═════ Available records ═════

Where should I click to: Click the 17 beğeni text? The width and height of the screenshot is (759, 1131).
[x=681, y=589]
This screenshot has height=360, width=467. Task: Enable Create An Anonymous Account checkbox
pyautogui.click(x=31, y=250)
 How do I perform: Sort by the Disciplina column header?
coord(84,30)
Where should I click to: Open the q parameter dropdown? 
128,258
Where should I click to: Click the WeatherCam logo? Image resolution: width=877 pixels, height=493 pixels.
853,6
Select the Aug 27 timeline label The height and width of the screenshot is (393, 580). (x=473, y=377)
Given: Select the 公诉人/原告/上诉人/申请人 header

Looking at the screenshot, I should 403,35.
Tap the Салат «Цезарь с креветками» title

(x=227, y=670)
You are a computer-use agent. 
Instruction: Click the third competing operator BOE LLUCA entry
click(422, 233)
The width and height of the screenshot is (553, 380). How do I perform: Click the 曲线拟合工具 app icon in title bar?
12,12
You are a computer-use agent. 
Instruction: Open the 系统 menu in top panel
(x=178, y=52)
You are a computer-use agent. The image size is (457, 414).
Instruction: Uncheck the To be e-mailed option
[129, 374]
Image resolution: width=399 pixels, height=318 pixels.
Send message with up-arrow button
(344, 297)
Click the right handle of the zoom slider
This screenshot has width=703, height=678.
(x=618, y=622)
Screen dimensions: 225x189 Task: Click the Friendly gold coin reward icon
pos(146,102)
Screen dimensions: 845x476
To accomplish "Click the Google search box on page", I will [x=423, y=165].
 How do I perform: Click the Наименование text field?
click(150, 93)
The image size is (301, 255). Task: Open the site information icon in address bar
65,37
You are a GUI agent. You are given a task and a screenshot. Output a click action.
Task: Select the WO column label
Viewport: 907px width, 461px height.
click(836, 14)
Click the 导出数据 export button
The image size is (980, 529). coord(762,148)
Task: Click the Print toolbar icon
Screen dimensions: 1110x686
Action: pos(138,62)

═════

#### [What you will do]
Go through the records and copy each one exactly.

#### [Task output]
Where should I click to: Click the 17 beğeni text? The width and height of the screenshot is (759, 1131).
[x=681, y=589]
This screenshot has height=360, width=467. Task: Enable Create An Anonymous Account checkbox
pyautogui.click(x=31, y=250)
 How do I perform: Sort by the Disciplina column header?
coord(84,30)
Where should I click to: Open the q parameter dropdown? 
128,258
Where should I click to: Click the WeatherCam logo? Image resolution: width=877 pixels, height=493 pixels.
853,6
Select the Aug 27 timeline label The height and width of the screenshot is (393, 580). (x=473, y=377)
Given: Select the 公诉人/原告/上诉人/申请人 header

Looking at the screenshot, I should 403,35.
Tap the Салат «Цезарь с креветками» title

(x=227, y=670)
You are a computer-use agent. 
Instruction: Click the third competing operator BOE LLUCA entry
click(422, 233)
The width and height of the screenshot is (553, 380). How do I perform: Click the 曲线拟合工具 app icon in title bar?
12,12
You are a computer-use agent. 
Instruction: Open the 系统 menu in top panel
(x=178, y=52)
You are a computer-use agent. The image size is (457, 414).
Instruction: Uncheck the To be e-mailed option
[129, 374]
Image resolution: width=399 pixels, height=318 pixels.
Send message with up-arrow button
(344, 297)
Click the right handle of the zoom slider
This screenshot has width=703, height=678.
(x=618, y=622)
Screen dimensions: 225x189 Task: Click the Friendly gold coin reward icon
pos(146,102)
Screen dimensions: 845x476
To accomplish "Click the Google search box on page", I will [x=423, y=165].
 How do I perform: Click the Наименование text field?
click(150, 93)
The image size is (301, 255). Task: Open the site information icon in address bar
65,37
You are a GUI agent. You are given a task and a screenshot. Output a click action.
Task: Select the WO column label
Viewport: 907px width, 461px height.
click(836, 14)
Click the 导出数据 export button
The image size is (980, 529). coord(762,148)
Task: Click the Print toolbar icon
Screen dimensions: 1110x686
Action: pos(138,62)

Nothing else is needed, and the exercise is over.